[Saved data entries]
=== Begin Enclosure ===

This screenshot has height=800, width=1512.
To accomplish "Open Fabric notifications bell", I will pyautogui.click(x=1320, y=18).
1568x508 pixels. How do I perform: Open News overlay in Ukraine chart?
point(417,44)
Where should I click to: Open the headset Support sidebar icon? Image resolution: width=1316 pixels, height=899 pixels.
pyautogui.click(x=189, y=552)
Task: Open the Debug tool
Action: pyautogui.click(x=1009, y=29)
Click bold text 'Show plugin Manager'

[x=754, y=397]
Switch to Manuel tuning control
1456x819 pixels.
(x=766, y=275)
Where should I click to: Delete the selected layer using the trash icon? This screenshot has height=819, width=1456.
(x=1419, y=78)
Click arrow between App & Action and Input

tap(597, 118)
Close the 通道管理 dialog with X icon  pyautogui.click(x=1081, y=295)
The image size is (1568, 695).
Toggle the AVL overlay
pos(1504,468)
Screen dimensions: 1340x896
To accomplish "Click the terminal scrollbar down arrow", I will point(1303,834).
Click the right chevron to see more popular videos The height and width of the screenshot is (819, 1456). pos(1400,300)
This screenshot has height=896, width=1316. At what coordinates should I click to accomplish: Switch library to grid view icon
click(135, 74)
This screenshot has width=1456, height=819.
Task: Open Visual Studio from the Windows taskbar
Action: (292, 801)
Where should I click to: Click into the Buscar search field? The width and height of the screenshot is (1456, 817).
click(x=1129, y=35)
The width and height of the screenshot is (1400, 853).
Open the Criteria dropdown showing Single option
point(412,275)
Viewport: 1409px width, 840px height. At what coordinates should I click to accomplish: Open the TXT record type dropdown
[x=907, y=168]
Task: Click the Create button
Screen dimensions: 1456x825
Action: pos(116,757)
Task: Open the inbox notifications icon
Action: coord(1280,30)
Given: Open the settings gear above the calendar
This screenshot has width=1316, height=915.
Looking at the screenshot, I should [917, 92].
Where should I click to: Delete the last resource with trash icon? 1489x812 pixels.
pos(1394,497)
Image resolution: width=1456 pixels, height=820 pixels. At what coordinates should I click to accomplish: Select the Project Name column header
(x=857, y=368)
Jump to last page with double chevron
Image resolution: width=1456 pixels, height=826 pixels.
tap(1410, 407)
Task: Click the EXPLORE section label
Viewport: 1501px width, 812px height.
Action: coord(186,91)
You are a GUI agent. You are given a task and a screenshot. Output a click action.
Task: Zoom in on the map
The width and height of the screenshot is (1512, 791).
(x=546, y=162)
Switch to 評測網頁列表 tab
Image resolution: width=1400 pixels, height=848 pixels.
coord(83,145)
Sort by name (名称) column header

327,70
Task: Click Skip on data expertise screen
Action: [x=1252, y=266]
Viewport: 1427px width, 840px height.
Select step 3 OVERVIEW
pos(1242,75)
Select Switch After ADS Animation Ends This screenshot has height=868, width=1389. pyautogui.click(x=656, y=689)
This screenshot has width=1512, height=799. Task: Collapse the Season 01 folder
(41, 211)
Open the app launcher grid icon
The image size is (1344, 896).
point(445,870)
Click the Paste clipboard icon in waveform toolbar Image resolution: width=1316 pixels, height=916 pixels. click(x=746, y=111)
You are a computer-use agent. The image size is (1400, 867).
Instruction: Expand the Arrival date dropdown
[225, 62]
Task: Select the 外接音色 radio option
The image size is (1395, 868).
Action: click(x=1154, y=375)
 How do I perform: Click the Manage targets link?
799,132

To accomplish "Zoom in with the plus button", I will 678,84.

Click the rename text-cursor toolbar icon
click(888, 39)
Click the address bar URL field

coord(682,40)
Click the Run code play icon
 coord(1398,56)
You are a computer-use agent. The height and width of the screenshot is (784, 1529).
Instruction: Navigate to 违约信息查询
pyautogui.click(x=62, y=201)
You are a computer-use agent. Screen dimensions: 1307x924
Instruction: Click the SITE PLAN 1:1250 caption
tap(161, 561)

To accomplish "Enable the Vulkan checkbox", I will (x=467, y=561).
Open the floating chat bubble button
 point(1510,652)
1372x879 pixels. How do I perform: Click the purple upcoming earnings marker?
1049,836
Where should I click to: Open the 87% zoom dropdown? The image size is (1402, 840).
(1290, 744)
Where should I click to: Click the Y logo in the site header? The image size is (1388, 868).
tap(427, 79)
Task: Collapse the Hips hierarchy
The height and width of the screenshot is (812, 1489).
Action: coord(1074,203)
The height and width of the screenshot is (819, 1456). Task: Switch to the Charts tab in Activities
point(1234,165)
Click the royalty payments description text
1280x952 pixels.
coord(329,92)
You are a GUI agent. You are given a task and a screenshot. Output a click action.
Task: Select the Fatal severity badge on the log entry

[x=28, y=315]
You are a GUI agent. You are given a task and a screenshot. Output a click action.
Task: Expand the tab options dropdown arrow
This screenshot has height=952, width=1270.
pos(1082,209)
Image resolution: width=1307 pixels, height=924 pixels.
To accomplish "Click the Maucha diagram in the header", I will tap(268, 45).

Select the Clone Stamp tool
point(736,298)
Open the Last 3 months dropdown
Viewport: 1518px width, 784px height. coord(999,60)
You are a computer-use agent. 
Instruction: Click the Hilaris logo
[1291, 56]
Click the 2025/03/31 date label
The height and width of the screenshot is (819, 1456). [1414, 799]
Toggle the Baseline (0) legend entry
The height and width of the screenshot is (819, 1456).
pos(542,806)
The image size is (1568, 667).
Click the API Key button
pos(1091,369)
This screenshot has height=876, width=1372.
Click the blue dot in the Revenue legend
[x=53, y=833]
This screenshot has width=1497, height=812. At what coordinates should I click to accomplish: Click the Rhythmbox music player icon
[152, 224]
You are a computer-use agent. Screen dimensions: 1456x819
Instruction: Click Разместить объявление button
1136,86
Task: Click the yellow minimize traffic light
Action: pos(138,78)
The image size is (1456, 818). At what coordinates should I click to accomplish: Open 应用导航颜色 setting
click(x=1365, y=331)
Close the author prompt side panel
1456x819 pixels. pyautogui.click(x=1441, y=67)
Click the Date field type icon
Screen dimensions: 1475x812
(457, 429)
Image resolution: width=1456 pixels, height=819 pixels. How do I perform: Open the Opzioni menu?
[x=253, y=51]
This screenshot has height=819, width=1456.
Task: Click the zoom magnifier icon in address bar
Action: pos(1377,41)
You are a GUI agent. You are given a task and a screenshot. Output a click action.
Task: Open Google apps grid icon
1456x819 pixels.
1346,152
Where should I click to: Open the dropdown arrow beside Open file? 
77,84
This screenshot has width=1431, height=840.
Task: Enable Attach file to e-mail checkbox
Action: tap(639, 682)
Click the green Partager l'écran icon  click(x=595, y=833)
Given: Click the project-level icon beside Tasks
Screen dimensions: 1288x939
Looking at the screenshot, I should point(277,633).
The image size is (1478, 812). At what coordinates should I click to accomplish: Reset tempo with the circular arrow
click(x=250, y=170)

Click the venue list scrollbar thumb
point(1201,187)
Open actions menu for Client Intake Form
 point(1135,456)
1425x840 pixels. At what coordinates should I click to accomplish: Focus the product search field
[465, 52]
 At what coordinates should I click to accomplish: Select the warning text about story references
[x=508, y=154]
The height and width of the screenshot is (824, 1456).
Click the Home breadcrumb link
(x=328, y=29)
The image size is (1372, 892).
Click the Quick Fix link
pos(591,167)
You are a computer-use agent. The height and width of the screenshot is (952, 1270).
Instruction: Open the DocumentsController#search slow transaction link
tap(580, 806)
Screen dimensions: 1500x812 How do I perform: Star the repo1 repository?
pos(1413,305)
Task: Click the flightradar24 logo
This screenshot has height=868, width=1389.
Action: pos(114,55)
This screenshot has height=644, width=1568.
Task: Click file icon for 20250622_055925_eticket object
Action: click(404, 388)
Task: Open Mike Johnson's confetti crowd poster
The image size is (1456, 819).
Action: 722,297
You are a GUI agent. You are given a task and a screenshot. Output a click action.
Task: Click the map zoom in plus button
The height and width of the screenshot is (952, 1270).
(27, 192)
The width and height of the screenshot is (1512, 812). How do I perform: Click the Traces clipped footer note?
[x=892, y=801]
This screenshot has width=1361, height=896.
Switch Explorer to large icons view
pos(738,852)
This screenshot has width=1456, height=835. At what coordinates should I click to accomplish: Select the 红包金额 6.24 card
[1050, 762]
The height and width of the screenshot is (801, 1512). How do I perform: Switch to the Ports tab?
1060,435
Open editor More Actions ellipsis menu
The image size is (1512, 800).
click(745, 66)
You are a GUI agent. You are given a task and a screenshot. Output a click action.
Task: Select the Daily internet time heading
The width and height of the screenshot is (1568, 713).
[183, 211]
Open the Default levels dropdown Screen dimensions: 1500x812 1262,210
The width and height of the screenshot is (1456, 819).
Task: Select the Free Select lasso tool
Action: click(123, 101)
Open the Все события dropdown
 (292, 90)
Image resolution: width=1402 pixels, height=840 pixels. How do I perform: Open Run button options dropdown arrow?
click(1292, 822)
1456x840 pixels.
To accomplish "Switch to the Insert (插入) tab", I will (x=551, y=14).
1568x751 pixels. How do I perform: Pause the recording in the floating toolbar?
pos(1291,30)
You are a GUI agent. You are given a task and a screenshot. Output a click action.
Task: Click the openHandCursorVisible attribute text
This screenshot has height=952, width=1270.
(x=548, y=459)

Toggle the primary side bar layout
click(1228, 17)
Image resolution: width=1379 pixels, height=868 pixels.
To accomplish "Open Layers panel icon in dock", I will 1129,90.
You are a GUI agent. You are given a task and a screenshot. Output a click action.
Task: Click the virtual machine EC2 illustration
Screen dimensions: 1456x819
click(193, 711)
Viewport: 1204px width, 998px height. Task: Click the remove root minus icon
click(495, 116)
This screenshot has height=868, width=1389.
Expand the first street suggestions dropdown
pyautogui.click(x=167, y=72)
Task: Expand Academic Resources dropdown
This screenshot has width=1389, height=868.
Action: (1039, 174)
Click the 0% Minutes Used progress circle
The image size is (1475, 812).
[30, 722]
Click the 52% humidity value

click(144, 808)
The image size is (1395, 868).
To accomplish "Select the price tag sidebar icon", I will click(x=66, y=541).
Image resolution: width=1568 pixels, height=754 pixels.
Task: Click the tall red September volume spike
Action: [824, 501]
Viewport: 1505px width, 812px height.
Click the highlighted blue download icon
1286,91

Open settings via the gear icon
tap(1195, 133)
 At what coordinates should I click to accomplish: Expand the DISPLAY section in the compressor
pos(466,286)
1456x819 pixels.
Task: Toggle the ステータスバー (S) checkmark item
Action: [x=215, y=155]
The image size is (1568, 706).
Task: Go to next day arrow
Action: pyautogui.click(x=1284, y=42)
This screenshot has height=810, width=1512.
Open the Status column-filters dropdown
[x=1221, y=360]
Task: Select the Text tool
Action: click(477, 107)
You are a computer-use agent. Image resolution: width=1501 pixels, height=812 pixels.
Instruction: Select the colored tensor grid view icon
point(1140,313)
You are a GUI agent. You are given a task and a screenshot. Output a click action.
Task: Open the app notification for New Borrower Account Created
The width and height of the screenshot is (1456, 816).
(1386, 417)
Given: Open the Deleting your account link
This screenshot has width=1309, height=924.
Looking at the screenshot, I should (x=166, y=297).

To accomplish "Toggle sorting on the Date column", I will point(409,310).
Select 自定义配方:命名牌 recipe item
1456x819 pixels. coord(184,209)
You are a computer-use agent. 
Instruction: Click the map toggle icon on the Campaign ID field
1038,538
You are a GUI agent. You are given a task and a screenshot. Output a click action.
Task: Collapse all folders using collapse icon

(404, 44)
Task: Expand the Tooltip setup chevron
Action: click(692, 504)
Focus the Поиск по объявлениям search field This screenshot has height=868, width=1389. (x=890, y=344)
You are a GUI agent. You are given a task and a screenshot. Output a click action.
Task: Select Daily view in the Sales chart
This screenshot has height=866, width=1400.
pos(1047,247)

=== End Enclosure ===

### [THE PROBLEM]
Please show every line of the entries above that contains the word "Daily".

### [OUTPUT BELOW]
Task: Select the Daily internet time heading
Task: Select Daily view in the Sales chart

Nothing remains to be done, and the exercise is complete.